L’arte digitale non è, però, una scuola o un movimento artistico d’avanguardia. E’ possibile tracciare connessioni con alcuni precedenti storici del Novecento, come Costruttivismo, Dadaismo, Fluxus, fino all’arte concettuale, a seconda degli artisti in questione, ma si tratta piuttosto di una nuova sensibilità che risponde alla misura estetica del nostro tempo. È l’innovazione di un linguaggio artistico coerente con la trasformazione degli attuali processi creativi e comunicativi.
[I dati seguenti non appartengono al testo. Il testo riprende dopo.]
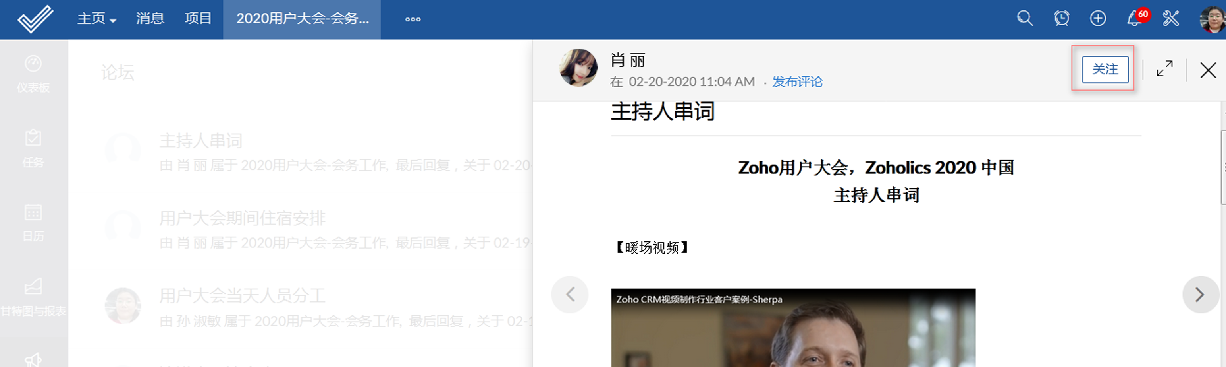Click the Zoho Projects checkmark logo
The width and height of the screenshot is (1226, 367).
[x=35, y=19]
“Quello che cerco nei miei lavori – spiega l’artista Gianpaolo Conti – è andare oltre l’immagine reale, cercare l’essenza stessa dell’immagine che colgo, scavare in profondità fino ad estrarre gli elementi più nascosti e renderli visibili. Molto spesso questo comporta il dissolvimento della cosa fotografata e la trasformazione in altro dell’immagine finale che, per me, è sempre una sorpresa”.
Gianpaolo Conti è fotografo e regista, vive e lavora a Roma. Ha iniziato giovanissimo a fotografare e dopo il diploma in regia nel 1987 realizza decine di documentari, cortometraggi e videoclip, curandone anche le riprese e il montaggio. Dal 2009 è impegnato nella regia di spot pubblicitari. Il suo linguaggio espressivo nasce proprio qui, nelle lunghe sessioni di editing in sala di montaggio, dove intraprende una sua personale ricerca sulle immagini, partendo dall’osservazione dei singoli fotogrammi, selezionandoli e riassemblandoli in sequenze di forme e colori attraverso la loro scomposizione e ricomposizione.
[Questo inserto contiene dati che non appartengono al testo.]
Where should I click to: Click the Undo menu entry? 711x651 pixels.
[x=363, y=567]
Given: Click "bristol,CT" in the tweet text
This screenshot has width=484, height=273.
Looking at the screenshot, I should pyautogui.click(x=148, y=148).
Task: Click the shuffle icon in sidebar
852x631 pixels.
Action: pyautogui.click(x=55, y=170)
“Le opere in mostra di Conti – aggiunge la curatrice Francesca Barbi Marinetti – offrono uno sguardo al confine tra reale e virtuale che ci appartiene, che riconosciamo come nostro, ma ci coinvolge proprio perché ancora non ne siamo perfettamente coscienti. Parla a quell’esigenza estetica ed emotiva in noi che è ancora in fase di assestamento cosciente. Ecco quindi che il Colosseo, come il Gazometro, la Tangenziale, il Palazzo della Civiltà dell’Eur o il Cuore, diventano per l’artista elementi di riferimento unanimemente compresi per spingersi oltre, sperimentare texture, evocare altri ambiti, come la scrittura visiva, confrontarsi con una spazialità che è un altrove digitale che occupa l’immaginario collettivo e la mente pensante”.
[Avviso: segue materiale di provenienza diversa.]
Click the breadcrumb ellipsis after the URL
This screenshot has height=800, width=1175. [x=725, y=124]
“Quello che unisce le varie opere in mostra è la mia visione di Roma: prendendo spunto dalle icone capitoline le reinterpreto – prosegue l’artista – Tra i miei soggetti c’è ne è anche uno ricorrente: un cuore molto bello, che era stato verniciato nel 2005 su un reperto romano di travertino, per poi essere rimosso nell’arco di 48 ore. Mi piace entrare nei segni e nelle ombre di tutto ciò che mi circonda, anche nelle macchie e nelle crepe. E’ il frutto di un lungo excursus lavorativo: io fotografo da quando avevo 9 anni e, dopo quarant’anni di lavoro, la mia è una ricerca tra l’irreale e il reale: alcune foto contengono fino a 40 fotogrammi dello stesso soggetto, per creare nuove sfumature e cromature inaspettate. Mi piace stravolgere ciò che vedo per raccontare qualcosa di nuovo”.